Başbakan Erdoğan neyine güveniyor?

  • GİRİŞ27.09.2011 11:01
  • GÜNCELLEME27.09.2011 11:01

Türkiye dışişleri alanında dikkati çeken bir değişim gerçekleştirdi. Pessimist passivist politikalar yerini proaktif ve dinamik taktik anlayışa bıraktı.

Bu anlayış çerçevesinde, Başbakan'ın "Arap Baharı" turu ile Türkiye'nin internasyonel arenadaki profili bambaşka bir ağırlık kazandı. Birleşmiş Milletler konuşması da tuzu biberi oldu. 

Uluslararası diplomaside atılan her adımın söylenen her sözün bir bedeli olabiliyor. Hele hele detaylara değil de esas meselelere olan yaklaşımda risk daha da artıyor.

Alın size bir Suriye meselesi. Erdoğan Suriye ziyaretinde yüzde onluk bir azınlık tahakkümü ile ülkeyi yönetemeyeceğini halkı kucaklaması gerektiğini, camilere gitmesi, halkın arasına girmesi, onlardan biri olduğunu hissettirmesi ve gerekli reformları yapması gerektiğini bizzat söylemesine rağmen tavrı değişmeyince Beşar Esad'a Türkiye'nin mesajları giderek sertleşirken özgürlük ve demokrasi isteyen halk destekleniyor. Böylece İran'ın şii'lik kartını kullanarak Suriye üzerinde kopya bir rejim sürdürme sevdası suya düşüyor. Sonuç itibarı ile İran'dan, Suriye'de yakın zamanda askeri limanlar inşa eden Rusya'dan ve hatta Çin'den ters tepki görme riski doğuyor.

Alın size Gazze problemi. İsrail ile Gazze bazında gelişen gerilim beraberinde Amerika Birleşik Devletleri ve Avrupa Birliği ülkelerinden gelecek muhalefet tehlikesini taşıyor. Ama bu konuda da Erdoğan'ın bölge halkına destek verdiğini müşahade ediyoruz. 

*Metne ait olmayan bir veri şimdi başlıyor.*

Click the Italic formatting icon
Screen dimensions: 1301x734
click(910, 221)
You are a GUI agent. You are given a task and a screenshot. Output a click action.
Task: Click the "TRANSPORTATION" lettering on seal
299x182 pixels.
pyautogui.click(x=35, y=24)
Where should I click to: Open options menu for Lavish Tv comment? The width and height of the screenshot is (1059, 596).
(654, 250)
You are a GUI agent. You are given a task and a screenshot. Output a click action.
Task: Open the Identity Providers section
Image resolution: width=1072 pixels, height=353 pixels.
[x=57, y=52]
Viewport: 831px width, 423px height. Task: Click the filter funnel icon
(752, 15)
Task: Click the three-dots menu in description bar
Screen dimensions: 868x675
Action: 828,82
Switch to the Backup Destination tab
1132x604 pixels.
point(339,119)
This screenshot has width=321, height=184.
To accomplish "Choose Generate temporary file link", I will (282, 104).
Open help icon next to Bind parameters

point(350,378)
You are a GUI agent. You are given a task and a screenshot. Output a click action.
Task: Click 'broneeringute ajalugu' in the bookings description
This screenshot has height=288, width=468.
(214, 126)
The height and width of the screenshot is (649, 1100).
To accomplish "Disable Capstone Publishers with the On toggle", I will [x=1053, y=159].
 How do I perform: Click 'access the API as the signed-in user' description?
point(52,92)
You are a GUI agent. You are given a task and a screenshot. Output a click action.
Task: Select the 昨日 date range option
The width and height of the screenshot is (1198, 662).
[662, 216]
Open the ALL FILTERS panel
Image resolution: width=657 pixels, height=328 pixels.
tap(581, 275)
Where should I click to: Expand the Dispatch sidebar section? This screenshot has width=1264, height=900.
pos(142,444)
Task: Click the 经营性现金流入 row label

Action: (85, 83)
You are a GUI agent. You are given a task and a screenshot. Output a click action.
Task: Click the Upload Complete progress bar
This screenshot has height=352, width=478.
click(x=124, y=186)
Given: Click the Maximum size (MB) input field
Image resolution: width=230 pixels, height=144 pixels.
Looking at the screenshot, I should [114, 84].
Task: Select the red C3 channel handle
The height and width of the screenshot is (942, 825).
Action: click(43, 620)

Irak ile olan durum malum. Amerika'nın çekildiği Irak'ın kuzeyindeki teröristler nerede ise her gün uçaklarımız tarafından bombalanıyor.

Öte yanda bir Mısır hengamesi! ABD'li diplomatların süresini tamamlaması için çabaladığı süreçte, Erdoğan'ı Hüsnü Mübarek'e "çekil" çağrısı yapıp demokrasi uğruna mücadele veren Mısır halkını desteklerken görüyoruz.

İşte Libya olayı! Türkiye'nin NATO'daki girişimleri bir kara harekâtını ve yıllarca sürecek işgali engelliyor. Türkiye Libya'da da demokrasi ve özgürlük mücadelesi veren halkın yanında yer alıyor. Öyle an geliyor ki maaşlar Türkiye'nin yardımı ile ödenebiliyor. Burada da en başta Fransa rahatsız oluyor.   

Bunlar olup biterken bir yanda da "Deniz Feneri a.V." dosyasını hazırlayan Almanlar var.

İşin enteresan (!) tarafı dünyada olan bitenin çoğu da müslüman bir coğrafyada gerçekleşiyor.

Gelelim esas soruya. Ucu nerede ise tüm dünya devlerine dokunan bu dışişleri politikasını uygularken Tayyip Erdoğan neyine güveniyor?

Yola ihlas ile çıkmasına güveniyor.

Yaklaşımında haydutluk değil, diplomasi ve insanlık değerlerini ön plana almasına güveniyor.

Bölgedeki sanallaşmış liderlerin yanında yer almaktansa, demokrasi ve özgürlük açlığını mücadeleye çevirmiş halkların yanında yer almasına, halkların gücüne güveniyor.   

Dün bir dost meclisinde beraber olduğumuz AK Parti eski genel başkan yardımcısı Akif Gülle çalışma programına "inanılmaz bir tempo" diyor.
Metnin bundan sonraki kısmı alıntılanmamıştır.